13/11/12

演劇的生活No.1

『自分の身体を知る』

自分の身体ってなんて不自由なんだと嫌気がさしてくることがよくある。
思い通りにいかない身体、五体満足である分見失っていることも多い。

自分の身体を知るためには他者の観察から自分との比較していくことが近道だと常に思っている。
そんな思いあってか、電車に乗っている時や人と待ち合わせしている時に歩いている人や、つり革を持って立っている人の身体を覗き込む習慣がついてしまった。特に背面からのお尻を覗き込むようになってしまった。決して下心あってのことではないことを付け加えておく。
腰はやはり身体の要であり 、ここの動きが不十分だと末端(足先、指先、頭)の表現に大きな影響があるように思う。

例えば、プロ野球選手の盗塁する瞬間を観察すると(唐突かもしれないが)、低い姿勢で構え、盗塁をする瞬間、一見、右足から動いているように見える。が、実は違う。もし足から動かしている選手がいたらこれは下手な選手だ。あと、低い姿勢で構えている時に右側に体重が乗っていいる選手がいたら、これもおそらく下手くそな選手だ。(ここでは野球のセオリーはいったん無視します。)

私が考えるかぎりでは(医学的根拠は全くないことを了承してもらう。)低い姿勢で、両足の親指の付け根に軽く体重を乗せ、右側:左側=4:6(3:7でもいい)の割合にし、両膝を内 側に軽く折り、膝を内側から足先に向かってに螺旋を描くように力を入れた状態でキープをする。
その時の骨盤の角度は前傾姿勢で20度くらいだろうか? 人によって多少違うかもしれないが、深すぎると上半身が屈折しすぎ、走行する進行方向へのギャップが出てき、走りづらくなる。であるから力まなく、体が居着かない、いい角度が好ましい。

これが良い盗塁姿勢のアイドリング状態になる。上半身はリラックスしているが、下半身は両足ともやや内側に力がかかっている。わかりやすいかわからないが、プロペラをゴムで巻いて飛ばす飛行機のゴム部分が両足に別々にある状態。

上半身のリラックスとは脱力ではなく、下半身からの力の伝達を速やか に受けるための状態である。例えば歯車が動き出したら他の歯車が時間のロスなく動くものに近い。身構えるのではなく待機している、静まった感じである。
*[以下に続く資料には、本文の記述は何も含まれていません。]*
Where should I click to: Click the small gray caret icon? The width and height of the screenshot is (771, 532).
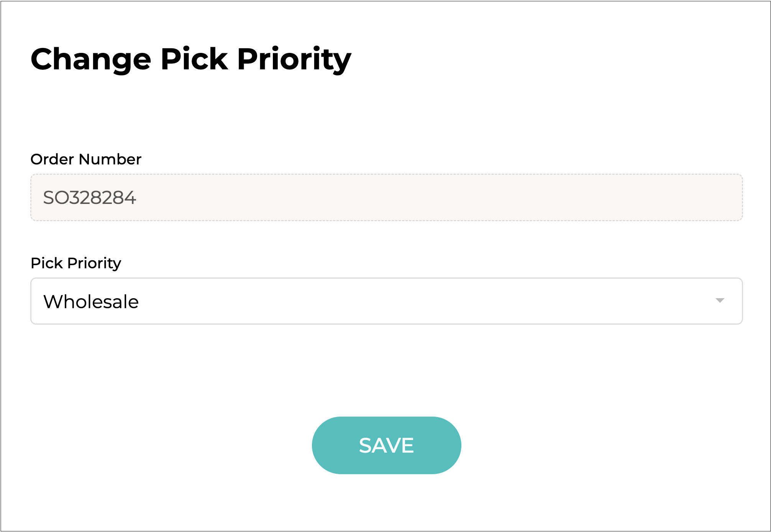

次に盗塁をする時だが、このアイドリング状態の身体で動作に移るときにまず速やかに右足の膝の力を内部から抜いていく。そうすると左側の膝の力の割合がより大きくなるので体が自然に右側(二塁側)に向き始める。骨盤は上斜め右に少し起きた状態になるので、上半身が起き上がってくる。この時上半身は起こしすぎないように注意しなければならない。
その後、左足の親指の付け根から内転筋を使い、左足を進行方向に出し、骨盤を使って上半身に力を伝達し、走行となる。この時骨盤から力の伝達が不十分だと、姿勢が上 りうまく力が伝わらなくなったり、先に肩に力が入り、無理やり腕を振る動作をしてしまい、力効率を落としてしまう。あとは風の抵抗を考えながら姿勢を作っていけば、足が遅くてもある程度速く走れる。これは塁間(18,44m)を走るものであって、距離によっては違う対応をしなければならないだろう。
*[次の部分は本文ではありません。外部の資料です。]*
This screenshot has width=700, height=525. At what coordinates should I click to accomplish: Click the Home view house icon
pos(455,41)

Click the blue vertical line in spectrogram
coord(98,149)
うんちくを並べたが、ひとつの動作には全身の連動を考えながら、日々研究しないと納得いかなくなってしまった。演技をやる上で内面を伝えるためには身体から湧き出るものを効率よくどのように表現するか? に関わってくる。

電車でつり革に捕まっている乗客の背面を見ると、落ち着いている人と急いでいる人、何か考えている人やイライラしている人が分 かるような時がある。普段私たちは概ねその人の肩口や顔などで判断するが、よくよく観察してみると、腰や腹から動き始めていることがよくある。

内面を描写する日本語には「ハラ」が使われることが多い。「腹がたつ」「腹に一物」「腹の虫がおさまらない」「腑が抜ける」などなどこのことをとっても腰、腹はとても重要だといえる。

演技において自分とは違う人になることは表面的なものではなく腰や腹がどうなっているかが重要と考える以上日常で観察せずにはいられない。そんな毎日である。

浦弘毅

13/11/07

演劇的生活No.1

『むすめ』

今年の12月で2歳になる娘。
夜中にいきなり「それ貸してくだしゃい」というので振り返ったら、寝言だった。
また1時間くらいして、「あ、ワンワンだワンワン、あはは」って、また寝言。
赤ちゃんは時間の概念がなく夢はみないらしいので、娘の頭のなかも情緒もいま劇的に成長しているみたいだ。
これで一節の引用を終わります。